- #71
Owen Holden
- 92
- 0
AKG said:Owen
We can prove that [itex]\forall \, G\, (\neg (G(1/0))[/itex]. So, why does this not hold for [itex]G(x) \Leftrightarrow \neg (x = x)[/itex]? If it does hold, then doesn't this prove [itex]\neg (\neg (1/0 = 1/0))[/itex], i.e. [itex]1/0 = 1/0[/itex]?
No it does not prove ~~(1/0 =1/0), because it does not hold.
D1. 1/z =df (the x: x*z=1 & ~(z=0))
1/0 =df (the x: x*0=1 & ~(0=0)).
(1/0) is defined by the description (the x: x*0=1 & ~(0=0)).
Both (x*0=1) and ~(0=0) are contradictory, because Ax(x*0=0) and (0=0) and ~(0=1) are theorems.
Therefore, (1/0), (the x: x*0=1 & ~(0=0)), does not exist.
(1/0) is not undefined here.
As I said in the original post; we can drop the condition ~(z=0) if we assume that Ax(x*0=0).
"If we can assert that Ax(x*0=0), then D1. is simplified.
D1a. 1/z =df (the x: 1=x*z), and the proof still works."
Therefore, (1/0), (the x: x*0=1), does not exist.
D2. G(the x:Fx) =df Ey(Ax(x=y <-> Fx) & Gy)
That is, 1/0 = 1/0 <-> Ey(Ax(x=y <-> x*0=1) & y=y)
Which was proven false! i.e. 1/0 = 1/0 is false.
~(1/0 = 1/0) <-> ~Ey(Ax(x=y <-> x*0=1) & y=y).
which is obviously true. Because, Ey(Ax(x=y <-> x*0=1) & y=y) is false.
i.e. ~(1/0 =1/0) is true.
Note: It is incorrect to say, ~(1/0 =1/0) <-> Ey(Ax(x=y <-> x*0=1) & ~(y=y)). (which seems to be what you want to do).
This is an abuse of description theory, and I think Strawson wants to do the same thing.
AKG said:[Also, given your definition D1, wouldn't you say that it doesn't make sense for z=0, since we get:
[tex]1/0 \equiv x : (x \times 0 = 1 \wedge \neg (0 = 0))[/tex]
Rather, we should say: 1/0 = (the x: contradiction).
And it is a theorem of descriptions that (the x: contradiction) does not exist!
Therefore, (1/0) does not exist, even though it is defined.
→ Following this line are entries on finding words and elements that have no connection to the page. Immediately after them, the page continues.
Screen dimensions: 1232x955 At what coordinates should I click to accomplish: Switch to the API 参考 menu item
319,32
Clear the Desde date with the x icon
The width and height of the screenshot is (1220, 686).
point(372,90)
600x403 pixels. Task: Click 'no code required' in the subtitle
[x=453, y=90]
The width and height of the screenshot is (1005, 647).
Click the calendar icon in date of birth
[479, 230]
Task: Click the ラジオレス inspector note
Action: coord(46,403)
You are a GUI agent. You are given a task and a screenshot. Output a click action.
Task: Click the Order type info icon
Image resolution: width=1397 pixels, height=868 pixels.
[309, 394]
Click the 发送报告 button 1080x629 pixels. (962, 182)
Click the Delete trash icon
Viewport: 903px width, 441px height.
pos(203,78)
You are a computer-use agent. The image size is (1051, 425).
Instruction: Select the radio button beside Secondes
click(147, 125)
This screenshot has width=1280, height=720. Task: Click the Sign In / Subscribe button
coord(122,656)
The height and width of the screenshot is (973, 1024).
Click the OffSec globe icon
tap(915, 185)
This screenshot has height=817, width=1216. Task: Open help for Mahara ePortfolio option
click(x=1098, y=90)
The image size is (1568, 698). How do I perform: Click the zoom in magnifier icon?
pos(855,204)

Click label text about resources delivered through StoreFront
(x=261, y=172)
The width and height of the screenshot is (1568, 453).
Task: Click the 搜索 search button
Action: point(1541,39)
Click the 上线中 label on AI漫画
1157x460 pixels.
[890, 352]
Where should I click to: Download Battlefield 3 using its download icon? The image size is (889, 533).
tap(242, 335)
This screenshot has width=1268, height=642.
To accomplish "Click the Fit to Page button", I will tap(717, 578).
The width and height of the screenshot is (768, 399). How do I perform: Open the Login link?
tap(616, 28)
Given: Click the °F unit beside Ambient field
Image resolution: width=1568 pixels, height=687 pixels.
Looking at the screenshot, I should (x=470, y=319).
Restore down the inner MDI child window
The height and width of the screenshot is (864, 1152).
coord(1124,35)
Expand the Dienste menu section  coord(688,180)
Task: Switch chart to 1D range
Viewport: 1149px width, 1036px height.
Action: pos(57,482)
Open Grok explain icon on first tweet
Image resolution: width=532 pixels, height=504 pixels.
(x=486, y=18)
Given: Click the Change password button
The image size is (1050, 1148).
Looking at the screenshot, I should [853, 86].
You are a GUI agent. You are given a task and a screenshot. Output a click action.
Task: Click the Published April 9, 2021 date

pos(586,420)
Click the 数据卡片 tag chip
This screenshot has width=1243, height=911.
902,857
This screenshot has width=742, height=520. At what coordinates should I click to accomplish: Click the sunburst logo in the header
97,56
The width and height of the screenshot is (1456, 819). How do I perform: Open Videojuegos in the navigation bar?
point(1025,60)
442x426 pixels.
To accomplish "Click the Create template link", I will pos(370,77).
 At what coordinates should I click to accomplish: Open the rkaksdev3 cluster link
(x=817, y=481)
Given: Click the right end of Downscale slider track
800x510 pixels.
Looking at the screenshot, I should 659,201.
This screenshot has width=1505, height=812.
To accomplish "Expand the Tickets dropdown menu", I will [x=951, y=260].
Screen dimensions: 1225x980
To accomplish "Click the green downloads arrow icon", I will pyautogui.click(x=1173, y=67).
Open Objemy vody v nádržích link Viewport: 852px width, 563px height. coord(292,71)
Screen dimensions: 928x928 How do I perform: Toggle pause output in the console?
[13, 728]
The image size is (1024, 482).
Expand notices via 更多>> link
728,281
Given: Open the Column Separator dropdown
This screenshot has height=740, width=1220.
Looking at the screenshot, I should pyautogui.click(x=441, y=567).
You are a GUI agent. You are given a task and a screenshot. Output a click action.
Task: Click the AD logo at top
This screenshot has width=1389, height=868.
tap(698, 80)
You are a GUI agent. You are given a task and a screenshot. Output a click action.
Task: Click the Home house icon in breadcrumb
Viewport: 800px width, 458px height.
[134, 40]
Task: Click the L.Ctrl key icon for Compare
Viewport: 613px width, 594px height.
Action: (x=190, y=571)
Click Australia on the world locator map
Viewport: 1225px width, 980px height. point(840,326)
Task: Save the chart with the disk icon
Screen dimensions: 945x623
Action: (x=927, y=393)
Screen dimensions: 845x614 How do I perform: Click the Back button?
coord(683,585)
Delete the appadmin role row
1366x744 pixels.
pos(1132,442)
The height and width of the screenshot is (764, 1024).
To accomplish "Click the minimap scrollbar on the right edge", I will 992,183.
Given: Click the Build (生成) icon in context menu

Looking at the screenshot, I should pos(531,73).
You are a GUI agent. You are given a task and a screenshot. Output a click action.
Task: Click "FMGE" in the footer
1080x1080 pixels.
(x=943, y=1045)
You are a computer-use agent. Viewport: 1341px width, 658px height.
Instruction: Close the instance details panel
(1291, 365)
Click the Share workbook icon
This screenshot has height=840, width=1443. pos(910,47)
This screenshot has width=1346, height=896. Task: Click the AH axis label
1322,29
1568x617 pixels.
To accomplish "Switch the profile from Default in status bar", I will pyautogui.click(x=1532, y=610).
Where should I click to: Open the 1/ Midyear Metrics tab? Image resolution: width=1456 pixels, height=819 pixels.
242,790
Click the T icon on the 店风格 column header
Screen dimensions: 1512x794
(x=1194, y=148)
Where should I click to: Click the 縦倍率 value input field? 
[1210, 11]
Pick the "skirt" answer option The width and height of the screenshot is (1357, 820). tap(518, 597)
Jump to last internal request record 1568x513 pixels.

and of course, no such x can satisfy [itex]\neg (0 = 0)[/itex]. Don't you agree that we simply cannot substitute z=0 into the definition of 1/z? If so, we certainly can't do it in your proof given in your first post.
Of course it makes sense to substitute 0 for z, because z includes 0.
D1. 1/z =df (the x: x*z=1 & ~(z=0)), and, D1a. 1/z =df (the x: 1=x*z), are both definitions which have sense for all values of z, including 0.
Az(1/z = (the x: x*z=1)) is true, by the definition D1a.